From a waste treatment aspect the idea has potential because, as you said, the cell recycles the copper and to an extent recycles the electrolyte.

It all depends on how much copper you will have to add to keep your "inquarted" anodes over 90% copper. For a small hobby refiner it poses a melt capacity issue. Another issue is the co-mingling in the anode slimes of platinum, palladium, silver and gold. The silver and palladuim can be leached in nitric after converting the PdO by roasting. But the gold and platinum will both go up in aqua regia and it's hard to get it all out. By inquarting in silver, dissolving in nitric and cementing with copper you have separated the gold from the other players and purer gold is easily attained. 

Your suggestion will yield less net waste acid and that is a good thing, and if enough material is processed the separate treatments for all precious metals should not be an issue. I think it is an idea, which under the right circumstances, will produce good results.


----------



## lazersteve (Sep 29, 2009)

I agree with 4Ms about the melting of copper being an issue for small hobbyist. I'm still working towards building a large enough gas fired furnace to cast my recovered waste copper back into bars. 

Torch melting copper in larger batches is not practical in my eyes due to the heat transferring capacity of copper. I tried melting 50 grams of copper electrical wire with my torch once and had only mixed success. I ended up with a terrible looking mass of oxidized copper.

I haven't tried melting any in my mini-firebrick furnace, I may have better results with it, but the scale is still way too small to be useful in the application discussed above.

Steve


----------



## nickvc (Sep 30, 2009)

Thanks 4metals & Steve I am aware of the problem with melting copper having had to make master alloys to produce mainly 9 carat grain which in reality is a copper alloy as it constitutes the major part of the whole. I built my own furnaces after buying my first one out of lightweight fire bricks and using a bulldog torch running off propane easy to build, cheap and capable of been enlarged.The bricks are easy to cut with a saw so building the furnace was really simple, and if needs be it can be built outside,used and then put back into the garage brick by brick in minutes.The cost of this was no more than £50 approx $80. Part of the alloy was a copper / silicon alloy which allowed the gold to flow more easily when molten if i remember correctly this was 10% silicon but it was used at only 2% of the total ie .2% would this maybe work to alloy the copper to melt easier once melting temperature has been reached? The mix of gold platinum in the slimes is way past my experience im afraid but would an adaptation of the shor system seperate the gold from the platinum? Im no expert on much of this hence the post as im sure that the forum will either prove it can or cant be done economically and without thousands of $ expense.

====

#### COMPLETE THE FOLLOWING
• A. List the metals that the forum thread on refining with copper anodes says become mixed together in the anode slimes.
• B. Carry the forum thread on refining with copper anodes forward from the point where it stops.

#### DATASET SECTION

====

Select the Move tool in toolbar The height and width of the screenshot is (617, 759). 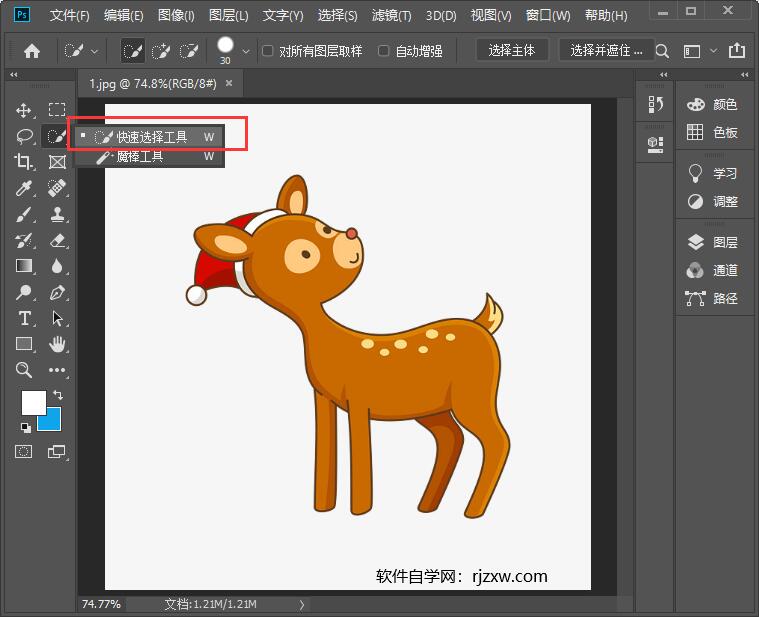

====

#### ANSWERS
• A. Platinum, palladium, silver, gold

• B.
----------



## Harold_V (Sep 30, 2009)

Unless you have considerably better luck than I had, the idea of parting gold alloy with a copper cell is insane. The percentage of copper must be high, and the accompanying values low, otherwise a resilient shell forms around the anode, eventually isolating the copper so it can no longer transfer. The same is true of values included in silver, when the silver is parted. Too much is not a good thing. 

The second issue that is troublesome is the rapid escalation of unwanted elements in the electrolyte, which give cause for the copper to deposit very loosely to the cathode, in the form of moss. It sloughs off, contaminating the resulting anode sludge. You may be able to overcome the contamination by using an anode bag, but that won't address the poor deposit, and will make cleaning the anode (if it becomes necessary) very difficult. The negative here is that the copper moss that comes from the cell is not marketable, and requires washing (to remove dragged down contaminants) before melting in order to send to market. At this point, you are investing more in the copper than it is worth. 

The issue of the copper deposit being fluffy (the moss I spoke of) may be able to be addressed by controlling voltage. I gave up when my cell, which was made from a ceramic, broke, dumping a couple gallons of copper sulfate on the floor of my garage. It was then that I accepted Hoke's inquartation and started using that process, which I used to the end. 

As 4metals has already alluded, the use of silver is an excellent way to inquart. I chose it because of its ability to retain the platinum group, which was very much a part of the metals I refined (commercially). Many of my customers included dental gold in their submitted materials. 

It will be interesting to see you succeed. Be sure to share your results. 

Harold


----------



## nickvc (Sep 30, 2009)

Thanks for your response Harold. My background was in commercial refining as you can see and i always used silver to inquart as you did with good results. Virtually all my refining came from and went back to the manufactures based mainly in Birmingham so i had little contact with platinum but did treat palladium on occasion and some electronic scrap but nearly always just exposed gold. Having read a fair few of your responses i know you and a large number of the members of this forum have a far greater knowledge about pgms and in truth also gold refining than i have so any input or comments you have to make will be gratefully recieved. This started as an enquiry from an old customer as to how to recover the gold from rolled gold where obviously the base metal content is very high and the volumes of copper will be worth recovering if possible...... As i said im no expert but i,ll pursue this till im finally convinced that it cant/wont work economically, and if it can surely it reduces unwanted waste and possibly produces a new income stream and has got to be better for the enviroment.


----------



## Harold_V (Sep 30, 2009)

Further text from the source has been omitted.